Rights…and Wrongs

I’m going to wax political for a bit here. Don’t worry though. I’m not going to wade into all of the liberal vs. conservative issues swirling around. I have my sights set on something much more deeply engrained.

The political philosophers coming out of the Enlightenment, folks like John Locke, were as much sociologists as they were philosophers. They looked at what people tend to do and how they live and drew conclusions from that about what it means to be human and how societies should operate. Most of Western civilization, and Eastern too for that matter, make use of their basic premises. The American Declaration of Independence puts this front and center: “We hold these truths to be self-evident, that all men are created equal, that they are endowed by their Creator with certain unalienable Rights, that among these are Life, Liberty and the pursuit of Happiness.”

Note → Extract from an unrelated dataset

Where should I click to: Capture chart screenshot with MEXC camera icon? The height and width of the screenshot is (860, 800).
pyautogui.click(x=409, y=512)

This is the kind of idea forms the basis for our government and is the structure upon which our entire society is built. All of the big political debates erupting in our country can all be traced back to this central idea. Is abortion legal or not and who decides? Is a marriage only between a single man and a single woman or are other arrangements an option? These are all based on discussions about human rights, such as the right to life and the right to happiness.

Looking at government and society from a Christian perspective changes things quite a bit. When you look through the Levitical laws given to Israel as the way they were supposed to live and conduct themselves, you don’t see any sort of discussion of rights. All of the things we describe as “human rights” are nowhere to be seen. Even a right to life simply doesn’t exist.

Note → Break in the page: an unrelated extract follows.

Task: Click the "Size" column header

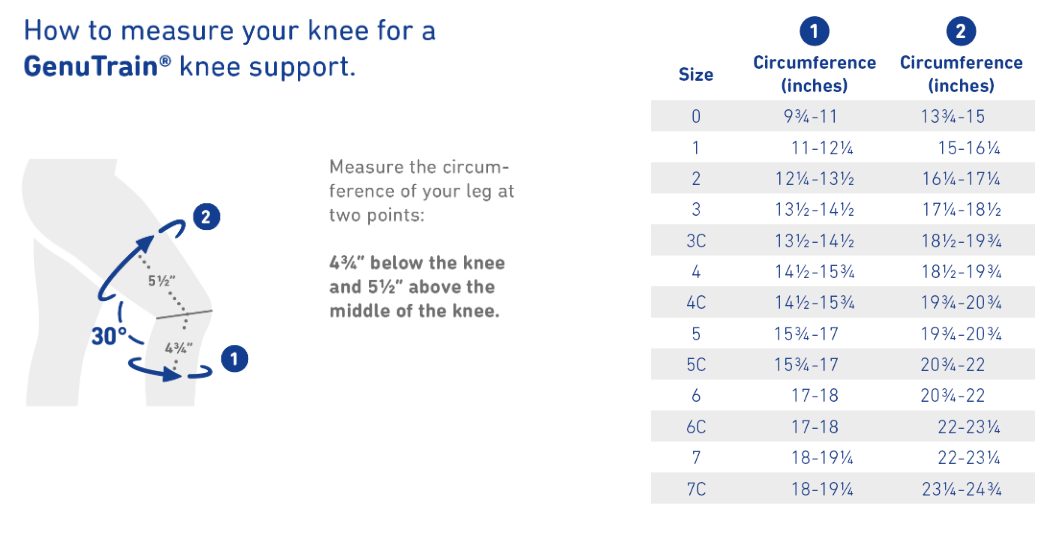Action: point(696,75)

Many transgressions against God or against society were punished with death. Appeals are not discussed at all. Aaron’s sons, Nadab and Abihu, misuse the incense of the tabernacle and are immediately struck down. Then there are people like poor Uzzah, who tried to steady the Ark of the Covenant when King David was transporting it. For touching the Ark, Uzzah is also immediately struck down. Similarly, God commands the Israelites to put the native populations of Canaan to the sword. Man, woman, and child, none are to be left alive.

Many read stories like this and think how terrible it is that God would do such a thing. How can a loving God be so cruel and callous? We think this way because the concept of rights are deeply ingrained in how we think. Rights presume I have some intrinsic value, something that no one else can overturn without my say so.

God does not talk this way. In fact, God works in quite the opposite manner. He chides those who think they have the right to make demands of their Creator. When God establishes the laws of Israel, He doesn’t talk in terms of rights, but of responsibilities. He doesn’t want people thinking of themselves, but of others. Rights make everyone focus on me and what I want. Responsibilities make me focus on everyone else.

So what does this have to do with the sacraments? Quite a lot actually. This same attitude follows us everywhere we go, even in church. Many Christians treat the sacraments as simply between God and the individual. No one else needs to be involved. Really, as a Christian, it’s my right to have the sacrament. So, when the pastor tells you he has concerns about your participation in the sacrament, whether baptism or communion, he’s the one in the wrong because it’s your right to have it.

Again, from God’s perspective it’s quite the opposite. None of us deserve anything from God, including the sacraments, perhaps even especially the sacraments. Luther makes very clear God’s grace is a gift. If it were not a gift, then I earned it somehow. But, as a sinner, it is beyond my capabilities to earn anything from God. The bar is set at perfection and anything less than perfection falls short of the mark. That means every one of us.

There have been a number of instances where I’ve turned people away from the communion rail because of their understanding of communion and their church body’s proclamation (see my earlier post on proclamation in communion). I’ve considered holding off on baptism because the understanding of baptism barely fell within basic Biblical teachings. It isn’t always the case, but it’s often enough that I’m met with hostility when I do so. The argument usually revolves around rights in one way or another. “I grew up in the Lutheran church.” “My mom is a member here.” So on and so forth.

None of that really matters, because the sacraments aren’t earned and they are not something you have a right to. They are God’s gifts and, because they are God’s gifts, they must be used carefully and appropriately. There are consequences to you and to those around you if you do not, as Nadab and Abihu and those St. Paul references in 1 Corinthians 11 found out. Your pastor is trying to protect you and the congregation from a possible misuse of God’s holy things. Rather than getting angry at the pastor, take a closer look at your status before God and whether you have any right to be angry at all. Your pastor does not hate you. He does not despise you. He loves you and cares for you. He wants you to receive the gifts God offers, but not if they will bring you harm. If he tells you “no,” it’s because something is off kilter and needs to be fixed so you can participate in the way God wants. Talk to your pastor. Listen to him. He is responsible to God for the use of His things and will be called to account for his actions. So he works very hard to make sure they are used for the benefit of God’s people, and that includes you.